• _Written exercise_
Please quote the rows from the very first one through the line containing "[x=452, y=79]", both ends included and nothing else.

╭─ Excerpted records

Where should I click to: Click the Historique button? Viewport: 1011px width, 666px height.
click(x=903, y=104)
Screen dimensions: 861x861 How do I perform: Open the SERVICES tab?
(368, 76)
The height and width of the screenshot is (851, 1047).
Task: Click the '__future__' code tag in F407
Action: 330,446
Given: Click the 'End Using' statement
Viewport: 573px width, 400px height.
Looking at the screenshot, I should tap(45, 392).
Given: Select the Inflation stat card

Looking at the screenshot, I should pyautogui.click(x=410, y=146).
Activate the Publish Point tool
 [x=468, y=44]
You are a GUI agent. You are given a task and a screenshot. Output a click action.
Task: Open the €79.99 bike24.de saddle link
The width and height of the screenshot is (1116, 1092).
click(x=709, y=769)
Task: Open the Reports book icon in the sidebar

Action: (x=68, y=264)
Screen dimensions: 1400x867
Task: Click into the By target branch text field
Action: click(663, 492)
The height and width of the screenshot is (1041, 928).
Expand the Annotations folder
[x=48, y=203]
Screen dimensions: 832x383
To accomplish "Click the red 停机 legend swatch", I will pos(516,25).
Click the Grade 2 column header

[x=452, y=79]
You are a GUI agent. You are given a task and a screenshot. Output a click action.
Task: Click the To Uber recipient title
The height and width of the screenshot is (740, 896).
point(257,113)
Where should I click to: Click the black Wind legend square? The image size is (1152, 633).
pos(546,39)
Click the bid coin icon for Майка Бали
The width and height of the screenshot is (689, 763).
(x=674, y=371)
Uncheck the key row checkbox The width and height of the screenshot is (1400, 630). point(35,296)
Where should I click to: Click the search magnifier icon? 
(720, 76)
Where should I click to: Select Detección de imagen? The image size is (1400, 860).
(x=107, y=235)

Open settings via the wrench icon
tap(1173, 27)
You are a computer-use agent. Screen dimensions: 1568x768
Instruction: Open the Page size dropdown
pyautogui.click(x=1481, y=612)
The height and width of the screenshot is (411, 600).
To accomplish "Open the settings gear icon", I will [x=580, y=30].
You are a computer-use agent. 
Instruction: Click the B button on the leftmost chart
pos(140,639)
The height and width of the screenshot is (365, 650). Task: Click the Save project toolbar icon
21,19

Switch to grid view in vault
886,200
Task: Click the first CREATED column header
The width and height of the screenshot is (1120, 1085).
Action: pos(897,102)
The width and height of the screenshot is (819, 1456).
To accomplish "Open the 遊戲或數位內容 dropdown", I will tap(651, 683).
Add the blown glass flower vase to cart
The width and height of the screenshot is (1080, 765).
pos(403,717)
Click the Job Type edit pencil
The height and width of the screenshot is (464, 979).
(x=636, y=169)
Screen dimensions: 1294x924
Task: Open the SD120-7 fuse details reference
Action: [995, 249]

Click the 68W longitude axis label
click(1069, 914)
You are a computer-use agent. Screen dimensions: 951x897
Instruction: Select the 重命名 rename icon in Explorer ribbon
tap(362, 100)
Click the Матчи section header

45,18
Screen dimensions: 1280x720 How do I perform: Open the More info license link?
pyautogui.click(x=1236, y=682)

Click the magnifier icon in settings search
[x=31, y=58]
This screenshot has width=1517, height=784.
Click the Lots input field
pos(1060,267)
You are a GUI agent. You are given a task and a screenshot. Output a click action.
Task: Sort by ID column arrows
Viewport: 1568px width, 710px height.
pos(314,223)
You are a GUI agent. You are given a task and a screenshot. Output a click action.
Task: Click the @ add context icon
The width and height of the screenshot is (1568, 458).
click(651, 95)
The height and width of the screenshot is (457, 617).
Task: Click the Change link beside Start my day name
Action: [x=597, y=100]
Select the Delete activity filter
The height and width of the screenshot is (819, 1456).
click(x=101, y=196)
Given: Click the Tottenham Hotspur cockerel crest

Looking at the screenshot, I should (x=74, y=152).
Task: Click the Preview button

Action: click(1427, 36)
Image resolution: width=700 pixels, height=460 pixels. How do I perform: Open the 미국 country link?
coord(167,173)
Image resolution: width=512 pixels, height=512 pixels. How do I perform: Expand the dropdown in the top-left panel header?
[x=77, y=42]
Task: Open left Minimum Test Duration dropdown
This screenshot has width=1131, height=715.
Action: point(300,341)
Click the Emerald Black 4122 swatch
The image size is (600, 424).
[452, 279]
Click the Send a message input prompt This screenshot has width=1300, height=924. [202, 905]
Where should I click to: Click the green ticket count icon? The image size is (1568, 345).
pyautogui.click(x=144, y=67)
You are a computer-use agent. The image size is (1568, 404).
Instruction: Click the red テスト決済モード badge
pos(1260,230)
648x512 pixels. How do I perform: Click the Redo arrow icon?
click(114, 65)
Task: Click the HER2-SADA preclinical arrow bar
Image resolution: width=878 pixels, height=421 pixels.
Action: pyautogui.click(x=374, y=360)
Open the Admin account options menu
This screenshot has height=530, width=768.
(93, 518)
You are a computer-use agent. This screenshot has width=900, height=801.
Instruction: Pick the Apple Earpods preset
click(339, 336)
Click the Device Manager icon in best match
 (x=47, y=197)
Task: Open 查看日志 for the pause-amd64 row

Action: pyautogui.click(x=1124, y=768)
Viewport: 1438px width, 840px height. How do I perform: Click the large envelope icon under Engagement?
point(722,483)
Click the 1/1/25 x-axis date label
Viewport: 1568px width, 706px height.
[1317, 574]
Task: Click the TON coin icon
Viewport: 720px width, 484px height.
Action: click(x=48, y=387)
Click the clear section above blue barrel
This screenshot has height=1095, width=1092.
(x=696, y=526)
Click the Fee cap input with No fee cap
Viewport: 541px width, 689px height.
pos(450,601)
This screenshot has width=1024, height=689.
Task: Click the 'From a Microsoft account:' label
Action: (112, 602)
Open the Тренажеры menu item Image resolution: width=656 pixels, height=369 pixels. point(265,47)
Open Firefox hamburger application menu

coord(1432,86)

╰─

• _Answer to this task_
Where should I click to: Click the Historique button? Viewport: 1011px width, 666px height.
click(x=903, y=104)
Screen dimensions: 861x861 How do I perform: Open the SERVICES tab?
(368, 76)
The height and width of the screenshot is (851, 1047).
Task: Click the '__future__' code tag in F407
Action: 330,446
Given: Click the 'End Using' statement
Viewport: 573px width, 400px height.
Looking at the screenshot, I should tap(45, 392).
Given: Select the Inflation stat card

Looking at the screenshot, I should pyautogui.click(x=410, y=146).
Activate the Publish Point tool
 [x=468, y=44]
You are a GUI agent. You are given a task and a screenshot. Output a click action.
Task: Open the €79.99 bike24.de saddle link
The width and height of the screenshot is (1116, 1092).
click(x=709, y=769)
Task: Open the Reports book icon in the sidebar

Action: (x=68, y=264)
Screen dimensions: 1400x867
Task: Click into the By target branch text field
Action: click(663, 492)
The height and width of the screenshot is (1041, 928).
Expand the Annotations folder
[x=48, y=203]
Screen dimensions: 832x383
To accomplish "Click the red 停机 legend swatch", I will pos(516,25).
Click the Grade 2 column header

[x=452, y=79]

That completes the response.